▸ **Provided text**
▽

Clergyman James T. Draper, Jr., president of the Southern Baptist Convention from 1982 to 1984, was born in Hartford in 1935, where his father, James Draper, Sr., was a pastor.

==Geography==

According to the United States Census Bureau, the city has a total area of 1.8 sqmi, all land.

==Demographics==

As of the census of 2000, there were 772 people, 299 households, and 217 families residing in the city. The population density was 427.3 PD/sqmi. There were 346 housing units at an average density of 191.5 /sqmi. The racial makeup of the city was 93.52% White, 1.17% Native American, 0.13% Asian, 1.55% from other races, and 3.63% from two or more races. 2.46% of the population were Hispanic or Latino of any race.

There were 299 households, out of which 30.1% had children under the age of 18 living with them, 56.2% were married couples living together, 11.4% had a female householder with no husband present, and 27.4% were non-families. 24.1% of all households were made up of individuals, and 13.0% had someone living alone who was 65 years of age or older. The average household size was 2.58 and the average family size was 3.05.

In the city, the population was spread out, with 26.4% under the age of 18, 7.1% from 18 to 24, 27.3% from 25 to 44, 21.6% from 45 to 64, and 17.5% who were 65 years of age or older. The median age was 38 years. For every 100 females, there were 93.5 males. For every 100 females age 18 and over, there were 90.0 males.

The median income for a household in the city was $22,500, and the median income for a family was $27,321. Males had a median income of $28,250 versus $22,813 for females. The per capita income for the city was $10,845. About 19.2% of families and 25.9% of the population were below the poverty line, including 39.0% of those under age 18 and 18.3% of those age 65 or over.

Historical population
| Census | Pop. | Note | %± |
| 1900 | 460 |  | — |
| 1910 | 1,780 |  | 287.0% |
| 1920 | 2,067 |  | 16.1% |
| 1930 | 1,210 |  | −41.5% |
| 1940 | 1,189 |  | −1.7% |
| 1950 | 865 |  | −27.2% |
| 1960 | 531 |  | −38.6% |
| 1970 | 616 |  | 16.0% |
| 1980 | 613 |  | −0.5% |
| 1990 | 721 |  | 17.6% |
| 2000 | 772 |  | 7.1% |
| 2010 | 642 |  | −16.8% |
| 2020 | 499 |  | −22.3% |
| 2025 (est.) | 499 |  | 0.0% |
U.S. Decennial Census

==History==
The town of Hartford was first called Gwynn when it was originally settled. Prior to 1900, the town saw the arrival of the Rock Island Railroad, and the town's name was changed to Hartford. Hartford was incorporated in 1900 and as a result, the old original town of Hartford, about one and a half miles west and named for a creek crossing belonging to the Hart family, is now generally referred to as "Old Town" or "West Hartford". According to Goodspeed's "History of Arkansas", William J. Fleming and William Stevenson opened the first store in West Hartford. By 1891 there were several businesses, a public school, and a Union Church edifice used respectively by Methodists, Baptists, and Cumberland Presbyterians.

△

▸ **Stored data entries**
▽

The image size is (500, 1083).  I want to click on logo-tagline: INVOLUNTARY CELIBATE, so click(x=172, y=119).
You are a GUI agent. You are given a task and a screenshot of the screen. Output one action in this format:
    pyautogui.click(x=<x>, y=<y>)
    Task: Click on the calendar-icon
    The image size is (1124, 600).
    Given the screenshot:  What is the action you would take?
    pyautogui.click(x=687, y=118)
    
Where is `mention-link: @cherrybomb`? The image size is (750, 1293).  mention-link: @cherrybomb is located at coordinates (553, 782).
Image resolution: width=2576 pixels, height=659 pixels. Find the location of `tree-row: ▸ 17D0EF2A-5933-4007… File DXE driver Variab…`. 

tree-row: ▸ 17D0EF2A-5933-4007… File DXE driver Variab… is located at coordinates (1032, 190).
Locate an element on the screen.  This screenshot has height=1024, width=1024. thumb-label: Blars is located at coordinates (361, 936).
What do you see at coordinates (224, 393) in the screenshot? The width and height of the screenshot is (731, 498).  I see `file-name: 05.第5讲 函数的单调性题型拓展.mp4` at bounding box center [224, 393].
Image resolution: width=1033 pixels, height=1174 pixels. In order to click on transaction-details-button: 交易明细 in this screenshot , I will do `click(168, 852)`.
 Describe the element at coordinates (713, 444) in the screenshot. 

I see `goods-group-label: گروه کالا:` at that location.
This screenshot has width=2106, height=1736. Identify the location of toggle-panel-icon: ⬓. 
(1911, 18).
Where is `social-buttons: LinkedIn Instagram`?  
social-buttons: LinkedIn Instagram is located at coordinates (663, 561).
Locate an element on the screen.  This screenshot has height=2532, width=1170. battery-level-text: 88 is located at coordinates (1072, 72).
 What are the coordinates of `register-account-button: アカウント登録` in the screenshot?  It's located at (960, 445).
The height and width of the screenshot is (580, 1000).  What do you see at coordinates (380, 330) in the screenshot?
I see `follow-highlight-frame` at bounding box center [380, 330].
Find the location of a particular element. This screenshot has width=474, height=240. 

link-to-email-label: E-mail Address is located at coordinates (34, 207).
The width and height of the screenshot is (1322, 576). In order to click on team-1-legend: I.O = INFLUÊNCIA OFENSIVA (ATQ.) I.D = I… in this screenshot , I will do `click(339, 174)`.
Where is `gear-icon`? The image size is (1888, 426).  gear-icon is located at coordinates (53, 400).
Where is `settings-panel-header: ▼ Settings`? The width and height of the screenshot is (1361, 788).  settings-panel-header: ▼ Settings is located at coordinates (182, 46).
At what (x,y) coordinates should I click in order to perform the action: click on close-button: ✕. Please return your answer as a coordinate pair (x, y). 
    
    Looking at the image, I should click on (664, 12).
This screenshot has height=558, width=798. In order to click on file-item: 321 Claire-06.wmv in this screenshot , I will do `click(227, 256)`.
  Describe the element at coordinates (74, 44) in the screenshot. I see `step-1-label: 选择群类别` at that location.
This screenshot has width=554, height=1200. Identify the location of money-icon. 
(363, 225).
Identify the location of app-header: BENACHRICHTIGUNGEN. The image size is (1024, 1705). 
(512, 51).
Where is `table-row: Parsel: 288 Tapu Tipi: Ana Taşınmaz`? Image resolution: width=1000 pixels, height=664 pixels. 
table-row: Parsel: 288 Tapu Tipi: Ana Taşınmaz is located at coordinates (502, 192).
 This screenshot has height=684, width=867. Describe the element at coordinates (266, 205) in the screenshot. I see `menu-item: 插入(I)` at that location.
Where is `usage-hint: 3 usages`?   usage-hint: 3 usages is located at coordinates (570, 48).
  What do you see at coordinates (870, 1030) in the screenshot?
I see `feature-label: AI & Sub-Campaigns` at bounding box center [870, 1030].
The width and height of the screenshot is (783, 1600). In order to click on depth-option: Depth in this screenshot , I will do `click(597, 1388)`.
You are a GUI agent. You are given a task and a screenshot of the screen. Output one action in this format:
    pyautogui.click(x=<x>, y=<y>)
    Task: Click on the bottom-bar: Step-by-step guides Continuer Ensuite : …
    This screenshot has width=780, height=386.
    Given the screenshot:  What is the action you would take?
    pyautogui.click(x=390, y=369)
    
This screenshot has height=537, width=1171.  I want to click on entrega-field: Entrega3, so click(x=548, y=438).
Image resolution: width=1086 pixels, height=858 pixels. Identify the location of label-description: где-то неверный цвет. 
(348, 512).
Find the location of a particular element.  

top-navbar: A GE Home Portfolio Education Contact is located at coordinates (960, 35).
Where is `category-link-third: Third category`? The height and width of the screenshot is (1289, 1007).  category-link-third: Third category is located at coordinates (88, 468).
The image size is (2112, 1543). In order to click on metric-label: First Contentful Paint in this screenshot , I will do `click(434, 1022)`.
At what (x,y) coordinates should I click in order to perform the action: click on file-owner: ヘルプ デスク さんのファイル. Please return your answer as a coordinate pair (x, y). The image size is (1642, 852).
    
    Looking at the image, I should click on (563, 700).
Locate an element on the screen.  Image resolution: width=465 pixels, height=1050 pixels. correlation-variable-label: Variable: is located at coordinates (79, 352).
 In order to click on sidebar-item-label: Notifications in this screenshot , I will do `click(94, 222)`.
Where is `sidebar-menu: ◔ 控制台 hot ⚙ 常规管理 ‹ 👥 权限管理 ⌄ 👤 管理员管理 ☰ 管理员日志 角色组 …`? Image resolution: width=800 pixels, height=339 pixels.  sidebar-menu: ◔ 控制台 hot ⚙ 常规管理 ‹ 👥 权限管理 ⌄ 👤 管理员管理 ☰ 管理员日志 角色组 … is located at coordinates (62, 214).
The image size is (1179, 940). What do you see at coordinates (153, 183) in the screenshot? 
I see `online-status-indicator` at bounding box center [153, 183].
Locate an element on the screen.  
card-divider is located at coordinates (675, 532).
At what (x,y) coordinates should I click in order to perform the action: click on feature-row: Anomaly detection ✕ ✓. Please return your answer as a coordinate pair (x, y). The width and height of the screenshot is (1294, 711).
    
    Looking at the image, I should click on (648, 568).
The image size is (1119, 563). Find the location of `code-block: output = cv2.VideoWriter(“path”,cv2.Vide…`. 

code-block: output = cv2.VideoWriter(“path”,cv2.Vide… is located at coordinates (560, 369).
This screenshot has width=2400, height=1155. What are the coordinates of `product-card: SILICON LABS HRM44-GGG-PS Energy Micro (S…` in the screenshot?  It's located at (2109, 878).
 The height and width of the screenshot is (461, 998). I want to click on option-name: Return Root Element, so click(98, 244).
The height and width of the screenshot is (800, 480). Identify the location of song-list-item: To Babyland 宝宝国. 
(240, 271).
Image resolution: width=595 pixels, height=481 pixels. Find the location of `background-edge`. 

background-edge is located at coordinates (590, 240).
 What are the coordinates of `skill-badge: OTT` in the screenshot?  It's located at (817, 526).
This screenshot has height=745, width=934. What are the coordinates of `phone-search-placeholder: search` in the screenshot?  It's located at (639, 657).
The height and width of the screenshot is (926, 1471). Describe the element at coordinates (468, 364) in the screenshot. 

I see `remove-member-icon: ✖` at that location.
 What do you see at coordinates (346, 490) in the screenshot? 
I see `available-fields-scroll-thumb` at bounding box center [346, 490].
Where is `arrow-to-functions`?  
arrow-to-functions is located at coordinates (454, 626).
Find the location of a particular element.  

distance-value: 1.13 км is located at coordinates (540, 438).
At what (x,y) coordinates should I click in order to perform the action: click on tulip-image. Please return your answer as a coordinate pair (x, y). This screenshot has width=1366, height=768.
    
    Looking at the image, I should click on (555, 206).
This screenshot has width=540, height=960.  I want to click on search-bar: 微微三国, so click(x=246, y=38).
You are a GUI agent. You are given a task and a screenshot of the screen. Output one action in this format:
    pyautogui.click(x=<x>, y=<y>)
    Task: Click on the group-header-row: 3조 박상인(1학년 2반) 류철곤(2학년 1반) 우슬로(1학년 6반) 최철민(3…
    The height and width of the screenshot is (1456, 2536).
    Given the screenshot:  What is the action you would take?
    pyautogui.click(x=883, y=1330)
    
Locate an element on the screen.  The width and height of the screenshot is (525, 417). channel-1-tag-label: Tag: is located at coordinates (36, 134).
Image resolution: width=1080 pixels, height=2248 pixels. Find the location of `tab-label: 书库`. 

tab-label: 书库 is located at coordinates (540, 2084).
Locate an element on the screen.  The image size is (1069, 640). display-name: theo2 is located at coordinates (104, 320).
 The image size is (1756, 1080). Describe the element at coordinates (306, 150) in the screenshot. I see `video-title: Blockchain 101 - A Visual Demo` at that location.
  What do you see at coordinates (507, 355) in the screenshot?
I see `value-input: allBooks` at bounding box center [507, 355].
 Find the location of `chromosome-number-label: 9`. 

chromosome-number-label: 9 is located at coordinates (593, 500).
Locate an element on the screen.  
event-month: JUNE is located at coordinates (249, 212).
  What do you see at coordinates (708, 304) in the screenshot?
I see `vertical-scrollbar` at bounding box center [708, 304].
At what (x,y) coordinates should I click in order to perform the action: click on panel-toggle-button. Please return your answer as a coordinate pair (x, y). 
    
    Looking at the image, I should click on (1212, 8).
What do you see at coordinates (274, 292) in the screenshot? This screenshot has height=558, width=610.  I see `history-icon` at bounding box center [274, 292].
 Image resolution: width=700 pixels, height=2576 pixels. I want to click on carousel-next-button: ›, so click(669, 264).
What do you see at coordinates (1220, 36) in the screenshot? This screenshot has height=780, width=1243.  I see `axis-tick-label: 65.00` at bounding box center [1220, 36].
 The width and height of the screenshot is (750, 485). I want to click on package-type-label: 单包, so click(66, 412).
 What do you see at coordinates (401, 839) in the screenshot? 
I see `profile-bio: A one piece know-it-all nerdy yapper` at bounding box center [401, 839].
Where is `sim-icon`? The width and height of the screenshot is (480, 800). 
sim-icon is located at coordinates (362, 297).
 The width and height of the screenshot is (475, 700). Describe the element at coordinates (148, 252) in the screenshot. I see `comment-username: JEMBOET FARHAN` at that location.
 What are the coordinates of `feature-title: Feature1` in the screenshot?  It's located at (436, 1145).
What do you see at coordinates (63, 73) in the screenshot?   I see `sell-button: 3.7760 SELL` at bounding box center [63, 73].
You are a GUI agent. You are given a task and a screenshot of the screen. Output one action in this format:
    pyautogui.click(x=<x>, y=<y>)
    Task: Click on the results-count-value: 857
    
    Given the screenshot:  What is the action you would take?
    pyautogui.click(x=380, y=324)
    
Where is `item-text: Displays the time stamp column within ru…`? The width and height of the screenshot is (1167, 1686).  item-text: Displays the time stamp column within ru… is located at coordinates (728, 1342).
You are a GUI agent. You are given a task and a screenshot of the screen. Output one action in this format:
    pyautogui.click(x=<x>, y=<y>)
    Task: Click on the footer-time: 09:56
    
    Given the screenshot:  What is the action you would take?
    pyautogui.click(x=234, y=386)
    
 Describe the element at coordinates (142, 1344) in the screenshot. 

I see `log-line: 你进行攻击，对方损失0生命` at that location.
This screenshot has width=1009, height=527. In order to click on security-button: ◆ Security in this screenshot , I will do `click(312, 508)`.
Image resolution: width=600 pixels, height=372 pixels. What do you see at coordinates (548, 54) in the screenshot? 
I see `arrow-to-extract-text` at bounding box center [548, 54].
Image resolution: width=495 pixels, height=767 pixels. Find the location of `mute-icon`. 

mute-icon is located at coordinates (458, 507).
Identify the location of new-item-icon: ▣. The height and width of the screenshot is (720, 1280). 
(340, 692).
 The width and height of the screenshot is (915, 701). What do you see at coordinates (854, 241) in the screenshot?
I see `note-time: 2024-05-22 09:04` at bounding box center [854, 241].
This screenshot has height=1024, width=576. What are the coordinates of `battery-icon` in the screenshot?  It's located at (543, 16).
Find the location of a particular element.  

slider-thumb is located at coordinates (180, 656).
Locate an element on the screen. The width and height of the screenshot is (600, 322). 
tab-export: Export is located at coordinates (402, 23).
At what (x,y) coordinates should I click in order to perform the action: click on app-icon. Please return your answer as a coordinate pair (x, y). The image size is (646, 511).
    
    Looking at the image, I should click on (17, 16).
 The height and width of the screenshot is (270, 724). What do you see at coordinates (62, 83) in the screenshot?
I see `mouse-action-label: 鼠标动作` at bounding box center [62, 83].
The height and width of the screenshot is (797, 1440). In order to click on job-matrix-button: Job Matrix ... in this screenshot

△

▸ **Problems to solve**
#1 From the historical population table in the Hartford text, list every census year in which the population was lower than at the previous census.
#2 Proceed with the Hartford text after its final sentence.

▸ **Per-task outputs**
#1 1930, 1940, 1950, 1960, 1980, 2010, 2020

#2
The town of Hartford was incorporated February 28, 1900.

On April 2, 1912, Hartford elected a miner, Peter Stewart, as mayor. He was the first socialist mayor elected in Arkansas.

A labor conflict known the Hartford coal mine riot occurred in and around the town on July 12, 1914.

During the early half of the 20th century, the town was home to the Hartford Music Company, which published Gospel music and operated a singing school. The city was also home to significant mining activity, which has returned to a limited extent. Most farm owners have oil or gas pumps in farmland across the town. Hartford is the home of the last working coal mine in the state of Arkansas.

The town has views of both Sugarloaf and Poteau mountains.

==Education==
It is in the Hackett School District. Hackett High School is the district's sole comprehensive high school.

Hartford was previously in the Hartford School District. In 2014 the Hartford district agreed to merge into the Hackett district, effective 2015. Hartford High School was the Hartford district's comprehensive high school, staying with the Hackett District until its 2018 closure. Hartford Elementary, the elementary school, closed at the same time.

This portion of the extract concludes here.